■ Exercise description
Examine the records and identify each line that includes the string "drewnie". Copy those lines.

■ Dataset content
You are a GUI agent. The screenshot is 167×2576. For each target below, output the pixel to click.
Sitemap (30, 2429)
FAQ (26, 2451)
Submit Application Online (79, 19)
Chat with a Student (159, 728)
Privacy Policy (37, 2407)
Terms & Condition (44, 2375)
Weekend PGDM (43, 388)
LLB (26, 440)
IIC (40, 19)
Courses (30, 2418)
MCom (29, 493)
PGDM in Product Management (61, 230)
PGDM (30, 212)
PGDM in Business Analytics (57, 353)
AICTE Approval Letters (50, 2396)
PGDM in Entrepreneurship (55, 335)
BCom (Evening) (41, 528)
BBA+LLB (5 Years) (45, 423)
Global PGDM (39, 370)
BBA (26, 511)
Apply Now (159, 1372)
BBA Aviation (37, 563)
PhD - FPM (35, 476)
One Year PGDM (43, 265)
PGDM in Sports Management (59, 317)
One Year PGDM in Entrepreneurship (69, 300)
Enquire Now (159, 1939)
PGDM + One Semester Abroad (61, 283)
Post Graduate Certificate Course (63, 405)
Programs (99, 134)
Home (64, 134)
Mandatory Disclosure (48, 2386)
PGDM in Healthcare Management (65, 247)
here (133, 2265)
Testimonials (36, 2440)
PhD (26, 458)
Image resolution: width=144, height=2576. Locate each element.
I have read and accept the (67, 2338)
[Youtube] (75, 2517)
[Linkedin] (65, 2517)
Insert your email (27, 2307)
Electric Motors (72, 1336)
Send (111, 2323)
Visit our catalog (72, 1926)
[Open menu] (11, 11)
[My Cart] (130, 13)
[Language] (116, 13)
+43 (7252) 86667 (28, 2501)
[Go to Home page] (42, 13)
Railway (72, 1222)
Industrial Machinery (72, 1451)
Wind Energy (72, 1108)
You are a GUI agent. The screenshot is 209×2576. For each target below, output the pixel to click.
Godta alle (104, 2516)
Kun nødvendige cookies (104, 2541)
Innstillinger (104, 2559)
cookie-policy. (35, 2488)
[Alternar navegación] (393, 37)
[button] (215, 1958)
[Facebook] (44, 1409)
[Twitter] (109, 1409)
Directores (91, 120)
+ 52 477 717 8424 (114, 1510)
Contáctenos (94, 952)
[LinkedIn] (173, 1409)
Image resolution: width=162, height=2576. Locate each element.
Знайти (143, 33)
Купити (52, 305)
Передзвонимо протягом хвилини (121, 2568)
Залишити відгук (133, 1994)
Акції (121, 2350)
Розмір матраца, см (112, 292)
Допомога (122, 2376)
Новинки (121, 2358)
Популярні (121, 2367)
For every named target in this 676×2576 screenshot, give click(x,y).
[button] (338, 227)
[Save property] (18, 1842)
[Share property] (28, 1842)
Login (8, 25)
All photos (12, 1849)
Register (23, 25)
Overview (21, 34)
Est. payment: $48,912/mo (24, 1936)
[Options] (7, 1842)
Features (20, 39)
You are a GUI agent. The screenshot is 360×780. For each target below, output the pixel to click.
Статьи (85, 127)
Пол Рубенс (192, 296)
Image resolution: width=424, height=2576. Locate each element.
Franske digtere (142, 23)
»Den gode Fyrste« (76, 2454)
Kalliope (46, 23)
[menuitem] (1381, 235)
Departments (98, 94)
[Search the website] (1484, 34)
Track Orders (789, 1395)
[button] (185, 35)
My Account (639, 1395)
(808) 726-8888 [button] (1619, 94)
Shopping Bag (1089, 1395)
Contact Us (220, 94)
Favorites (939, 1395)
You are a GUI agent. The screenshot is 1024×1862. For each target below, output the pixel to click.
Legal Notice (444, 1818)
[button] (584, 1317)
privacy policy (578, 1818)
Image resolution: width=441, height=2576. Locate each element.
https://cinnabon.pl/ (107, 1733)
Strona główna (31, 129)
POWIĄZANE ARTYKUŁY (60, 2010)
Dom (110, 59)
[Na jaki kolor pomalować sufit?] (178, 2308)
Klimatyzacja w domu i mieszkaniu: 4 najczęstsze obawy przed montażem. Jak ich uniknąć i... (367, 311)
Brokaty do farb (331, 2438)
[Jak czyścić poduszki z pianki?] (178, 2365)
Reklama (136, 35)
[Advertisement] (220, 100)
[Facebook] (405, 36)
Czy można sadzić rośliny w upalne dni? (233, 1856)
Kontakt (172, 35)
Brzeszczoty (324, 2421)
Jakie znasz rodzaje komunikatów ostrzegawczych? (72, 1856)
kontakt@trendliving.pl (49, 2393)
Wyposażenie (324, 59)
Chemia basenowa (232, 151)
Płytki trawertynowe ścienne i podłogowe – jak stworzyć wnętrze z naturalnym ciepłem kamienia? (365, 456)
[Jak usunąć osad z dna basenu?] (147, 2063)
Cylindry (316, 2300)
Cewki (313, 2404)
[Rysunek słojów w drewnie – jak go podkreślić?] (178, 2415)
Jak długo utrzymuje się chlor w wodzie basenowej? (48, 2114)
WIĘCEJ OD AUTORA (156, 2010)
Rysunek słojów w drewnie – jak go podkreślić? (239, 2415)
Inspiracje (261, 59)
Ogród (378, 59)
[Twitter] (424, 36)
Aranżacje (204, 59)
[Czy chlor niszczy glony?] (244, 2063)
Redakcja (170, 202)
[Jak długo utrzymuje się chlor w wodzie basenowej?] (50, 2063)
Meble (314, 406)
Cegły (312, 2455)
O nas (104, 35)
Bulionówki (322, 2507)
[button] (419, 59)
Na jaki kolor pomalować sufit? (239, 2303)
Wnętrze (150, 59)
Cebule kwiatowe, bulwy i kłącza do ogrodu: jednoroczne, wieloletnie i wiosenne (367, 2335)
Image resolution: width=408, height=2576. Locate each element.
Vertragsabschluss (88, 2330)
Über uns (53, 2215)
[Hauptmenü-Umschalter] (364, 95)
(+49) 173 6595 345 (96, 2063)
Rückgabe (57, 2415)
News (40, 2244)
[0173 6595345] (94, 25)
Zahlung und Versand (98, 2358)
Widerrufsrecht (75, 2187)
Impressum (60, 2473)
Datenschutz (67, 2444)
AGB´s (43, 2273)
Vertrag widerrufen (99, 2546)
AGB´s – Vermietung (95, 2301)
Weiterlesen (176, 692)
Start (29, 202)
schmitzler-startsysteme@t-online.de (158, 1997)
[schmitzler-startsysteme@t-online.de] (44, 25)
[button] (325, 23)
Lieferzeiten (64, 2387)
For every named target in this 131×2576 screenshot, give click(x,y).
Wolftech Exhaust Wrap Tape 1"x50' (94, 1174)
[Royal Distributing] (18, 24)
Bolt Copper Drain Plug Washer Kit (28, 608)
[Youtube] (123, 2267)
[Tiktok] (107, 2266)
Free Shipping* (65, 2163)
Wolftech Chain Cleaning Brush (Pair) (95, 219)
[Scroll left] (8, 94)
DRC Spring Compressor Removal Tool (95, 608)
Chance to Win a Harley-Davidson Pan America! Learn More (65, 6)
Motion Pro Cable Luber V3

■ Answer to this problem
[Rysunek słojów w drewnie – jak go podkreślić?] (178, 2415)
Rysunek słojów w drewnie – jak go podkreślić? (239, 2415)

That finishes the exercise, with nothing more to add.